§ **BRIEF 1**
Rewrite the forum post about airline and airport conduct, starting with "As one poster" and going on through "crew on board.", and put "outdated" in place of "archaic".

§ **EXTRACTED TEXT**
--
United Express Flight 3411 incident happened at O'Hare International Airport in Chicago on April 9, 2017

What about the woman who carried her breast milk for her child and when she refused to hand it over for X-ray they impounded her in a glass holding cage in full view of all passengers passing through security, until she eventually missed her flight and they let her go!


Armato was traveling from Phoenix to Los Angeles in 2010 with bottles of pumped breast milk for her 7-month-old son when she was stopped at a security checkpoint at Sky Harbor International Airport.

In both these cases the airlines have settled with the claimants but these events happen daily. This approach pervades both the airline and the airport industry and any of us on this forum could find many other cases that amount to no more than abuse of authority by airlines, airport authorities and/or individual crew members. Post 911, we SLF (a derogatory term that should not be used- that's for another discussion) have become the threat. Within every airport and aircraft cabin is a potential threat to be identified, searched, denigrated, caged and heaved off, arbitarily in some cases with little or no recourse.

As one poster above mentioned, the rules around safety briefings are archaic and have changed little in context over the years. But since 911 the air travel industry seems to have 'relearned' the rules that allow them to do more than they had ever imagined in the name of 'flight safety' or even just operational expedience to put deadhead crew on board.
--
§ **INFORMATION SUPPLIED**
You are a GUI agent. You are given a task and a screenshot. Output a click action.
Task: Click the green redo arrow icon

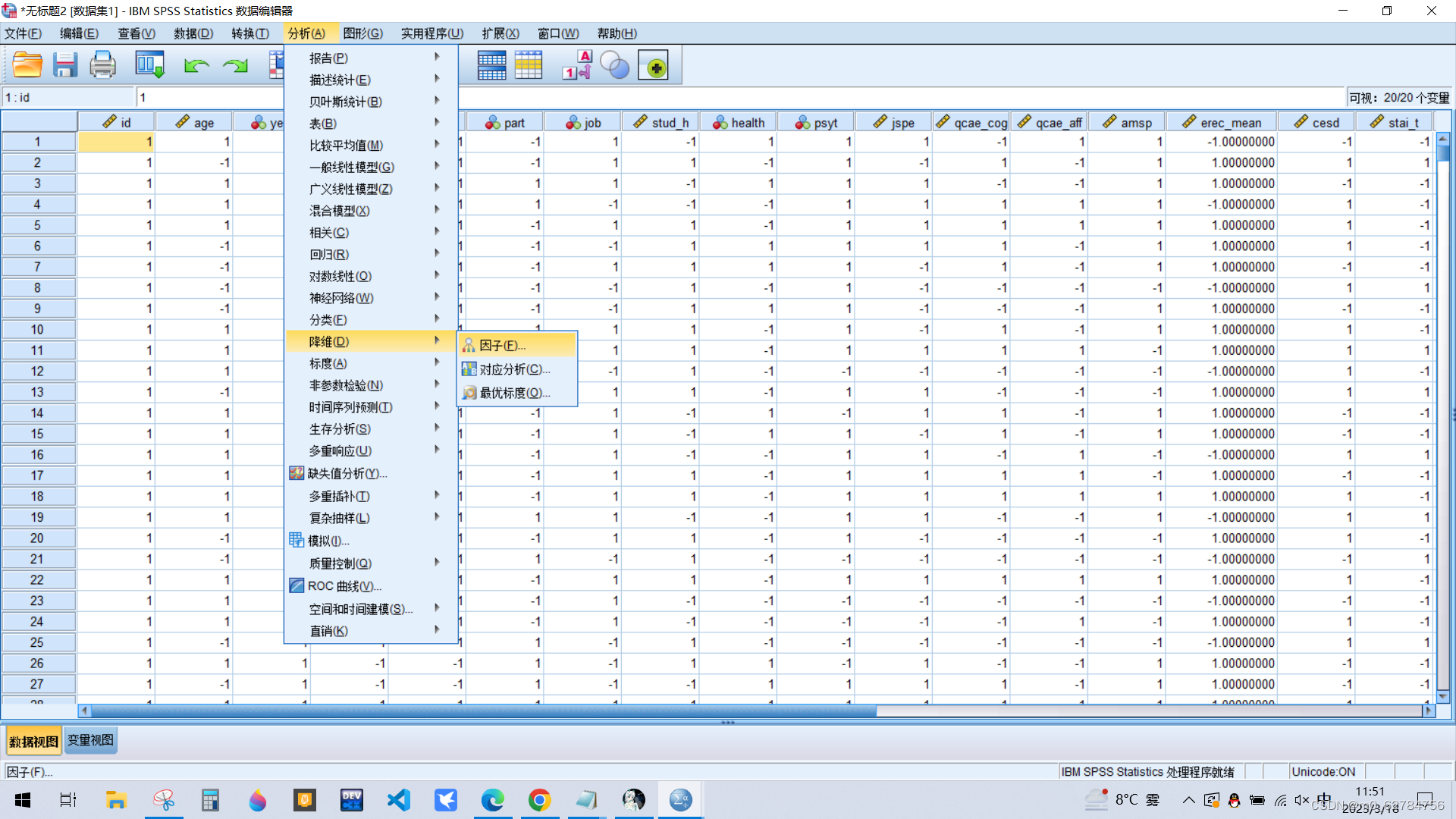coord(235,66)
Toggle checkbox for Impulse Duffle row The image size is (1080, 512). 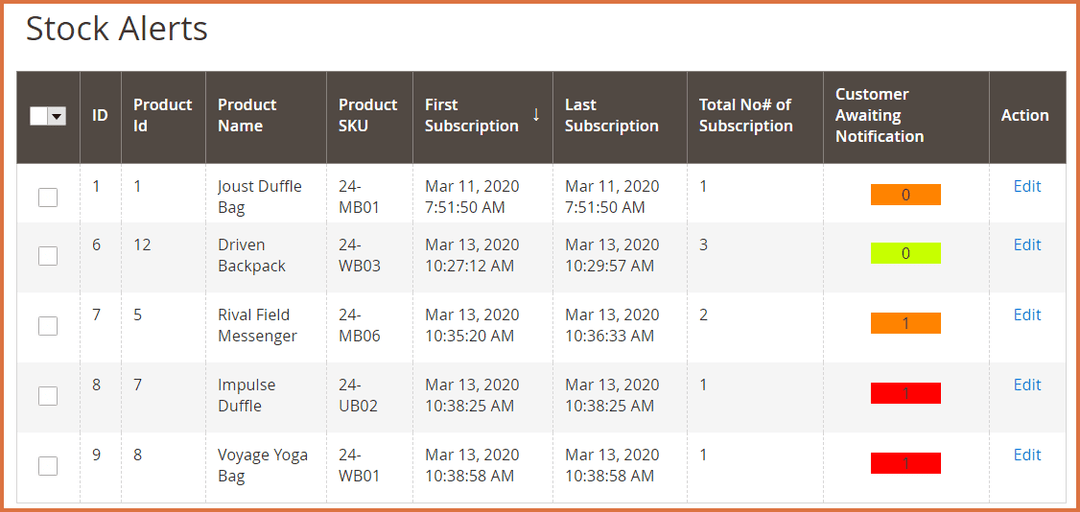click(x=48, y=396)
--
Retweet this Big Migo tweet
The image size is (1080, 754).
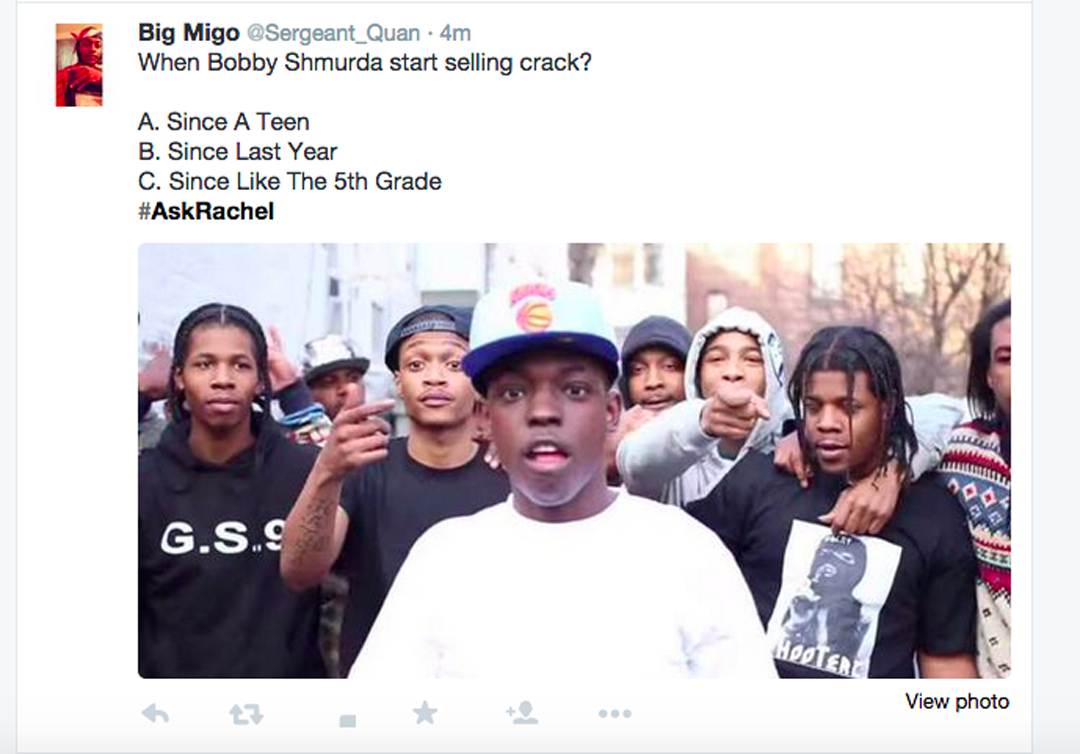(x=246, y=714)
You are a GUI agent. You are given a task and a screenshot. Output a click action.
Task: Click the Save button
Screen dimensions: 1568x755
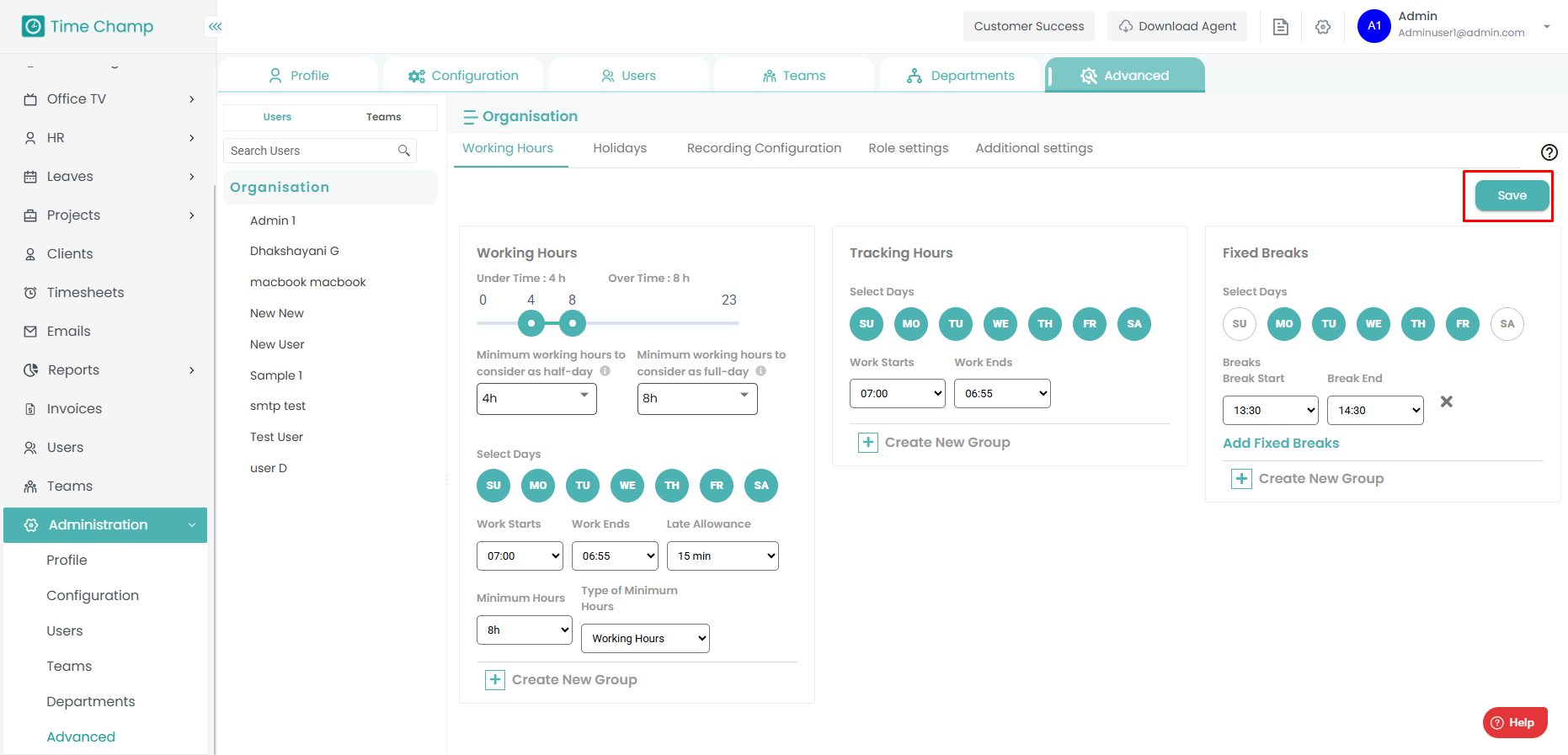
--
§ **BRIEF 2**
Copy out the lines of the records word for word, starting with the line with "Retweet this Big Migo tweet" and going on through the line with "Screen dimensions: 1568x755", including both of those lines. Leave the pictures out of your answer.

§ **WRITTEN ANSWER 1**
As one poster above mentioned, the rules around safety briefings are outdated and have changed little in context over the years. But since 911 the air travel industry seems to have 'relearned' the rules that allow them to do more than they had ever imagined in the name of 'flight safety' or even just operational expedience to put deadhead crew on board.

§ **WRITTEN ANSWER 2**
Retweet this Big Migo tweet
The image size is (1080, 754).
(x=246, y=714)
You are a GUI agent. You are given a task and a screenshot. Output a click action.
Task: Click the Save button
Screen dimensions: 1568x755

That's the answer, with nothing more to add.